MoFi also says A Farewell to Kings was mastered at its California studio from tape boxes marked with both “master” and “safety copy,” pressed at Fidelity Record Pressing, and limited to 5,000 numbered copies in the UltraDisc One-Step 45RPM 2LP box set configuration.
Why These Albums Matter
The 1974 to 1985 window is the logical Rush era for this kind of treatment. It captures the band’s most dramatic transformation: the raw bar-band thunder of Rush, the arrival of Neil Peart on Fly By Night, the growing ambition of Caress of Steel, the breakthrough scale of 2112, the fantasy and architecture of A Farewell to Kings and Hemispheres, the leaner precision of Permanent Waves, and the commercial and sonic peak of Moving Pictures.
Then things get more complicated, which is usually where Rush became more interesting. Signals, Grace Under Pressure, and Power Windows pushed the band deeper into synthesizers, sequencers, colder textures, and more layered production.

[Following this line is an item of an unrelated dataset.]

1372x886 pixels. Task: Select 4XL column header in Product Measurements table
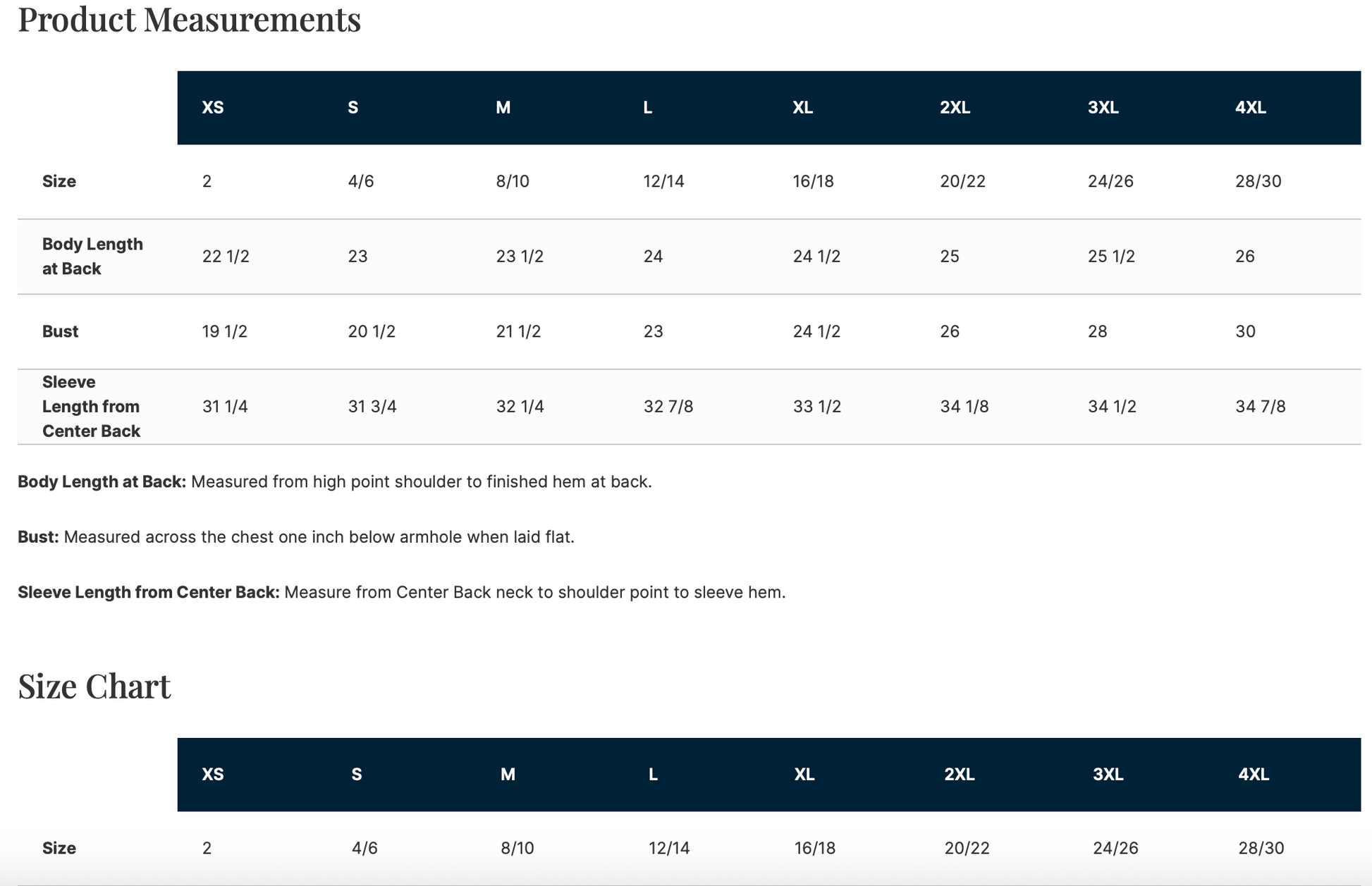[x=1250, y=108]
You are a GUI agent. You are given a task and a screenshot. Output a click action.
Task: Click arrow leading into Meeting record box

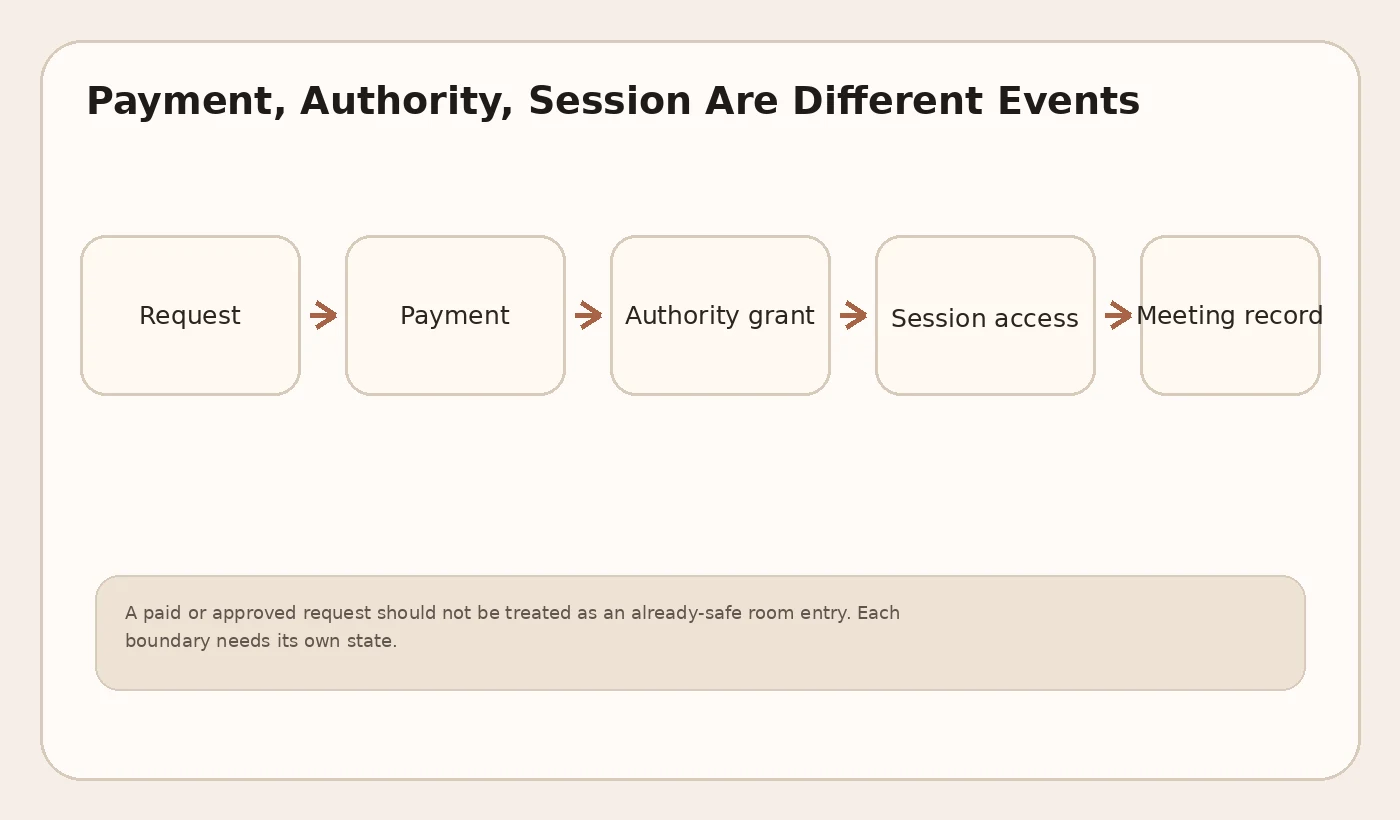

Some listeners still want to pretend that was some kind of betrayal. They are wrong, but at least they are persistent.
For MoFi, those albums present different challenges. The earlier titles need weight, separation, and better organization without sanding off the urgency. The later albums need clarity and space without making the production sound sterile. Rush records are not supposed to sound polite. They need precision, but they also need velocity.

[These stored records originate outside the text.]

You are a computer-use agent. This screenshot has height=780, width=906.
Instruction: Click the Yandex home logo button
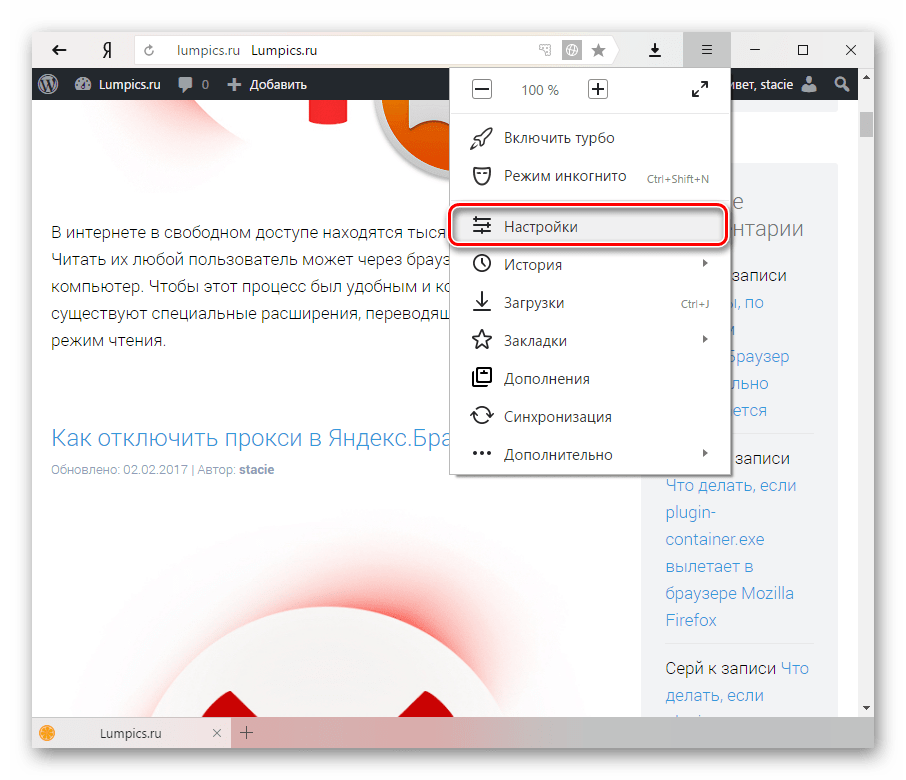pos(106,50)
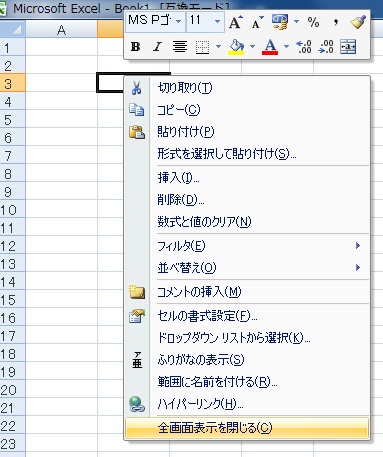Click the Increase Font Size icon

(235, 22)
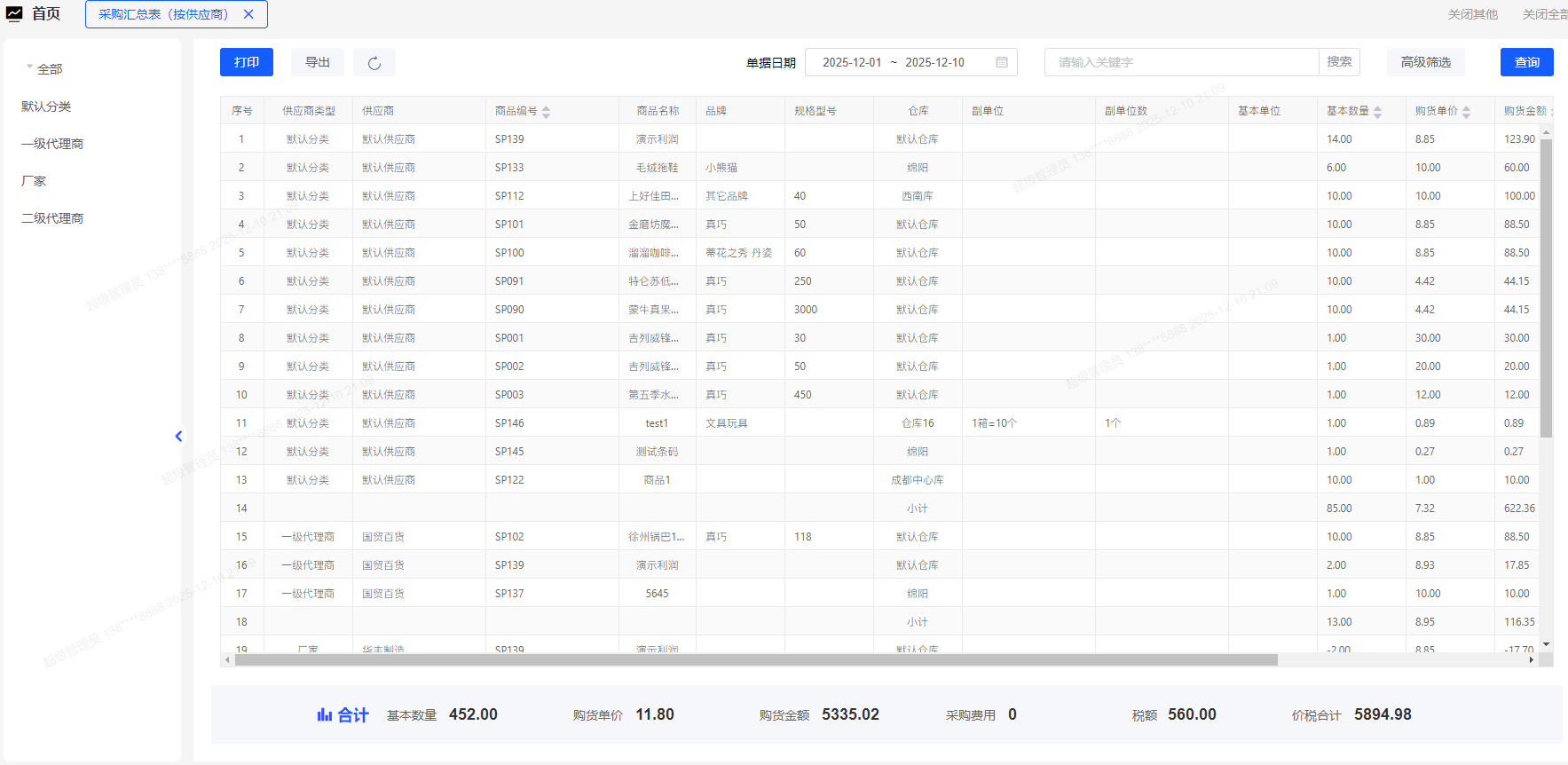
Task: Sort by 购货单价 column
Action: click(1466, 112)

2026 Rush Audiophile Reissue Schedule
- Fly By Night (1975): 45RPM 2LP and Hybrid SACD, coming summer 2026
- A Farewell to Kings (1977): UltraDisc One-Step 2LP and Hybrid SACD, coming summer 2026
- Rush (1974): 45RPM 2LP and Hybrid SACD, coming fall 2026
2027 to 2028 Rush Audiophile Reissues
- Caress of Steel (1975): 45RPM 2LP and Hybrid SACD
- 2112 (1976): UltraDisc One-Step and Hybrid SACD
- Hemispheres (1978): UltraDisc One-Step and Hybrid SACD
- Permanent Waves (1980): UltraDisc One-Step and Hybrid SACD
- Moving Pictures (1981): UltraDisc One-Step and Hybrid SACD
- Signals (1982): UltraDisc One-Step and Hybrid SACD
- Grace Under Pressure (1984): 45RPM 2LP and Hybrid SACD
- Power Windows (1985): 45RPM 2LP and Hybrid SACD
The Bottom Line
The MoFi Rush series arrives at exactly the right moment. Rush are back on the road, the Fifty Something tour has reignited interest in the band’s catalog, and the presence of Anika Nilles has added a new chapter to a story many fans assumed had ended with Neil Peart’s final performance.
The audiophile angle also makes sense. Rush records are built on musicianship, density, movement, and tiny details that disappear quickly when the mastering gets too compressed, too bright, or too polite. If MoFi gets this right, the series could become one of the most important rock reissue campaigns of the next few years.
It will not be inexpensive. The SACDs are the most accessible path at $34.99 each, while the 45RPM 2LP sets are priced at $59.99 and the One-Step titles begin at $125. But this is Rush, not a forgotten soft-rock side quest from 1978. The audience is there, the tour has put the band back in the spotlight, and the catalog deserves serious treatment.
Just remember: all titles are getting Hybrid SACD editions, but not every album is getting the UltraDisc One-Step treatment. That difference matters. So does the DSD 256 step in the vinyl mastering chain. Rush fans notice details. Our review copies are expected shortly.